Nicht angekommen

Es kann wirklich keiner behaupten, daß ich nicht versucht hätte, „anzukommen“.
Vor der Übernahme der DDR war ich übrigens noch auf zwei Montagsdemos in Greifswald – Kollegen hatten mich überredet. Bei der Zweiten brüllten dann schon die Ersten die Parole „Wir sind ein Volk“, und das war es dann für mich. Wie ihr merkt, bin ich erst spät und nur kurz bei den Demos eingestiegen. Inzwischen ärger ich mich schon lange, da überhaupt gewesen zu sein.

Der Rest ergab sich dann, gefragt wurde keiner, das Land – mein Land – wurde verscherbelt, im KKW verloren mit mir 9000 Menschen ihre Arbeit, und ich kam in eine „Arbeitsbeschaffungsmaßnahme“ nach Westberlin.
Hier kürze ich mal ab.

Ich hatte mich damit abgefunden, jetzt in einer BRD zu leben.
Was sollte ich auch machen,und übrigens, wurde überhaupt jemand gefragt?

In den nächsten Jahren lernte ich das alles kennen, was uns die DDR so vorenthielt: Steuererklärungen, Pornos, Arbeitsamt, MäckDoof. In Greifswald gab es endlich den ersten Puff. Also all die Sachen eben, ohne die man im Westen nicht leben kann. Im neu installierten Westfernsehen – Greifswald zählte zum „Tal der Ahnungslosen“ – erfuhr ich die unglaublichsten Dinge über mein verschwundenes Land oder die „westlichen Werte“.
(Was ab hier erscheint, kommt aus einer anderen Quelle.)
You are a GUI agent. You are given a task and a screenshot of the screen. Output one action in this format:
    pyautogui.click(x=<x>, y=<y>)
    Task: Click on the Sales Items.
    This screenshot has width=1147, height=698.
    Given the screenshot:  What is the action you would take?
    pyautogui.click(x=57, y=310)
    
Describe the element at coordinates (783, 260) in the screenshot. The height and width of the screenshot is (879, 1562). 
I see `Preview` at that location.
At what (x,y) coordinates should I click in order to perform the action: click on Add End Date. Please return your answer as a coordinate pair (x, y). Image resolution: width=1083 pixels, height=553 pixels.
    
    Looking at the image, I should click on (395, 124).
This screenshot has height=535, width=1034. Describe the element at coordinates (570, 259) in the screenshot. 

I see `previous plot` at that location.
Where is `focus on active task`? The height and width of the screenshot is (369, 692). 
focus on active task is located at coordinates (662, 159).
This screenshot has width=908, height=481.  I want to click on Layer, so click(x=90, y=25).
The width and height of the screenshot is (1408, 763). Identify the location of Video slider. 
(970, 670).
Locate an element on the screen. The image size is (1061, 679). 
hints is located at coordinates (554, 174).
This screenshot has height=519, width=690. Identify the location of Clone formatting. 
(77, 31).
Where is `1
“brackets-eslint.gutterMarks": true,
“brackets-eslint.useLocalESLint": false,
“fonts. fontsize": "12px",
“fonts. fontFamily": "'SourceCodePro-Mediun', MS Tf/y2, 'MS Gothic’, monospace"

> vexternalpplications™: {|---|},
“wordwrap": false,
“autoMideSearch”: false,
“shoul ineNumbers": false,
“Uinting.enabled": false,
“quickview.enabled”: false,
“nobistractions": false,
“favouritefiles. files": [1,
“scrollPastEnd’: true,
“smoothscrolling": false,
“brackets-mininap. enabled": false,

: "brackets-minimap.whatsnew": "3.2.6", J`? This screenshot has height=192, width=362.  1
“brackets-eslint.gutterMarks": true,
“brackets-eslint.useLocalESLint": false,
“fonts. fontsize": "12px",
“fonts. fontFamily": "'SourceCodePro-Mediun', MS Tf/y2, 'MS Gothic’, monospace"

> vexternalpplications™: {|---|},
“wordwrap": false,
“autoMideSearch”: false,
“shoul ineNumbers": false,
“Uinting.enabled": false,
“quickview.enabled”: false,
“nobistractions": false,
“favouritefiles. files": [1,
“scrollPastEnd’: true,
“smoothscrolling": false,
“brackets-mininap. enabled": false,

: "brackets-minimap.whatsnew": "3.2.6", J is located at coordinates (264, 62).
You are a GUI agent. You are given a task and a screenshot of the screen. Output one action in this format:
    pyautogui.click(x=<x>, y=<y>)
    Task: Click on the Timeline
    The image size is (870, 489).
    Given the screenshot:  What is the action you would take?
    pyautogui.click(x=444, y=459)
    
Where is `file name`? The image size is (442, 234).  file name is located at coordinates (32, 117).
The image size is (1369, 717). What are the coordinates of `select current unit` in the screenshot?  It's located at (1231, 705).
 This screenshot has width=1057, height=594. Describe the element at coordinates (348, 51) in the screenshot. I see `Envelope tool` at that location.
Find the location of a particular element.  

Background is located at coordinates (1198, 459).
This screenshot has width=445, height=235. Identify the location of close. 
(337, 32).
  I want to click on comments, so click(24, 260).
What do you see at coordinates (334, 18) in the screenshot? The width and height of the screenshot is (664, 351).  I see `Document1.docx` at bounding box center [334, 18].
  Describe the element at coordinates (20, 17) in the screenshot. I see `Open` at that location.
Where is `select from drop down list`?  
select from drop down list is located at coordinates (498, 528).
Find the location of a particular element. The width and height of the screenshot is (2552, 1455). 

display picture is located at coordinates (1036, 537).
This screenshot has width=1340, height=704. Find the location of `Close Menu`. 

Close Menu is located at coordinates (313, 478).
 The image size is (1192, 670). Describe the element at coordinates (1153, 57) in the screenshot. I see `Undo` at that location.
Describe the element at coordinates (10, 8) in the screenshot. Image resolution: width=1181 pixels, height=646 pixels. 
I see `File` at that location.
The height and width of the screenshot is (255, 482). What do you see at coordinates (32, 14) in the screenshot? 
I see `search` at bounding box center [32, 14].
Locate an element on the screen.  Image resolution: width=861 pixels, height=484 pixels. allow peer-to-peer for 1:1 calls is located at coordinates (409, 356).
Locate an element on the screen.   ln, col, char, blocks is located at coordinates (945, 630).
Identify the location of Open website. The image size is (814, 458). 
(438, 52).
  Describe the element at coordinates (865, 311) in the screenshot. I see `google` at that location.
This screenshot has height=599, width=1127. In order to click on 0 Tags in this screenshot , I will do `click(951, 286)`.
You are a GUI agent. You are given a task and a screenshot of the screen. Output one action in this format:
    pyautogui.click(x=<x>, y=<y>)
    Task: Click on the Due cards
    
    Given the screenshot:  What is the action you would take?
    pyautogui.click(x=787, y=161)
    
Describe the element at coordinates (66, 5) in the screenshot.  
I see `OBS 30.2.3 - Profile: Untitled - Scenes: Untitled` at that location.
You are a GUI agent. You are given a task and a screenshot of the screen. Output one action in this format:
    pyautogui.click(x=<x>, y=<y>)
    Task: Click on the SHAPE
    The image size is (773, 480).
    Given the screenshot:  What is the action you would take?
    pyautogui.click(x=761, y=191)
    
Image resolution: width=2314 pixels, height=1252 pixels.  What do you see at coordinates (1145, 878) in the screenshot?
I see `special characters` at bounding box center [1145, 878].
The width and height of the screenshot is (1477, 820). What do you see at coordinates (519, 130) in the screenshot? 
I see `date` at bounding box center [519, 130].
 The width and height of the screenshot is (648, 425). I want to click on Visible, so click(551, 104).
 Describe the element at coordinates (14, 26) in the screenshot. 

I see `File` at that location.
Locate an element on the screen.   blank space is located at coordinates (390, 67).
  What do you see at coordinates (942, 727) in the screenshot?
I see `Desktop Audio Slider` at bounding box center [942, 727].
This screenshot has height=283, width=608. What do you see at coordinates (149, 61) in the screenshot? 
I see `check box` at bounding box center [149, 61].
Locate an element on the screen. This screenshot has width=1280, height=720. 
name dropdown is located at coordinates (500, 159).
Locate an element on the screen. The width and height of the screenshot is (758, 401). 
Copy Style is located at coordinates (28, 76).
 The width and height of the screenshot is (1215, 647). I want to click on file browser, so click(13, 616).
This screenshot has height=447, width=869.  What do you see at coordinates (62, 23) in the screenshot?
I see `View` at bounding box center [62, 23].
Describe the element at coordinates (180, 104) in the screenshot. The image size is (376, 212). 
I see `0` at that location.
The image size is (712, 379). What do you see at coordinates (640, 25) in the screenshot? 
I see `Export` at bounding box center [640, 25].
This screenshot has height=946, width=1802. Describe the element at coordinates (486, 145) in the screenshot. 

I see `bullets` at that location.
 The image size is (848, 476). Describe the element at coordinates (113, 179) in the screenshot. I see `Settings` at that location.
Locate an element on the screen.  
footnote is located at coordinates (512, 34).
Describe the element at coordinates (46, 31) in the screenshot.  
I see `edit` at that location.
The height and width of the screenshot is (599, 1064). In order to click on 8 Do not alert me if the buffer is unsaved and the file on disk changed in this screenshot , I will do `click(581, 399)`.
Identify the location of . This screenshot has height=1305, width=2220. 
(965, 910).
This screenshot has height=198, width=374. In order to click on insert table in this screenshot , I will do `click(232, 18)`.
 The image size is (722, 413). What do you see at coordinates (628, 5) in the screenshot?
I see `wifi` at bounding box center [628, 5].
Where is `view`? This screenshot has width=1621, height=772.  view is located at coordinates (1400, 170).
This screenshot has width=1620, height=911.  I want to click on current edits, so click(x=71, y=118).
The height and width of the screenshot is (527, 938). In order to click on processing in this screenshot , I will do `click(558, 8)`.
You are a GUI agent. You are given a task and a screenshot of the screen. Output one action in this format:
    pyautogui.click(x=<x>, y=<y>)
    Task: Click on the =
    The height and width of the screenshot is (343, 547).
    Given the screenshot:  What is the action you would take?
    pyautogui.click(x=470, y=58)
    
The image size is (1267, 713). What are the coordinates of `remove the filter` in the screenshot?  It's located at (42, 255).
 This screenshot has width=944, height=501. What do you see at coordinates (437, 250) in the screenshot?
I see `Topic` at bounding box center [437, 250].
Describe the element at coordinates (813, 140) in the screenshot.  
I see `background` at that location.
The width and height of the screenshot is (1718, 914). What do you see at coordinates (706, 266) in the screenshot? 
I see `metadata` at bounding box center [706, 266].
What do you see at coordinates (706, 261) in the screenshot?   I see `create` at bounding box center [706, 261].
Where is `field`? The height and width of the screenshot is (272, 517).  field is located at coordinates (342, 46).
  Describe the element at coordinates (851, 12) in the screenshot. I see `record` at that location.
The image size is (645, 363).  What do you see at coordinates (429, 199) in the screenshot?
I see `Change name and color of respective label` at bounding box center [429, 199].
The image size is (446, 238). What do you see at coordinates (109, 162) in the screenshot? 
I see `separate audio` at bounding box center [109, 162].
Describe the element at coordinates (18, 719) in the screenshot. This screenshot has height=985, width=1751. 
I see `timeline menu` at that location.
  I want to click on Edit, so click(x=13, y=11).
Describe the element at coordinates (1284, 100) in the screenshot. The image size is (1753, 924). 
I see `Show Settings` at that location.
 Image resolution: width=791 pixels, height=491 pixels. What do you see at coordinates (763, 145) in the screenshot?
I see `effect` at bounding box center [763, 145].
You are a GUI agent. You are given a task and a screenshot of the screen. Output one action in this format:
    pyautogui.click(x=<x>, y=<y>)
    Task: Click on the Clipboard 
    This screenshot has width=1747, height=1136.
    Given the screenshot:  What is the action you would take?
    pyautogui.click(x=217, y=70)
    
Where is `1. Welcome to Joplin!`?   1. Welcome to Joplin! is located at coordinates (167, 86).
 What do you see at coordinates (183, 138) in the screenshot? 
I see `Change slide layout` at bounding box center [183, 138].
Nun dachte ich, daß der Westen sich nach ein paar Jahren Anti-DDR-Hetze und Kapitalismusverklärung so langsam beruhigen würde. Es wurde aber immer schlimmer: Die Russen wurden zu Feinden erklärt, die deutsche Sprache wurde neu verballhornt, Flaschensammler gehörte zum normalen Straßenbild. Aus FKK wurde Porno, aus Arbeitsplätzen Jobs, aus CO2 ein Klimakiller… und aus dem Osten kamen nur Nazis – mangels damaliger Aufarbeitung. Erzählte man uns. Und da ist noch viel mehr.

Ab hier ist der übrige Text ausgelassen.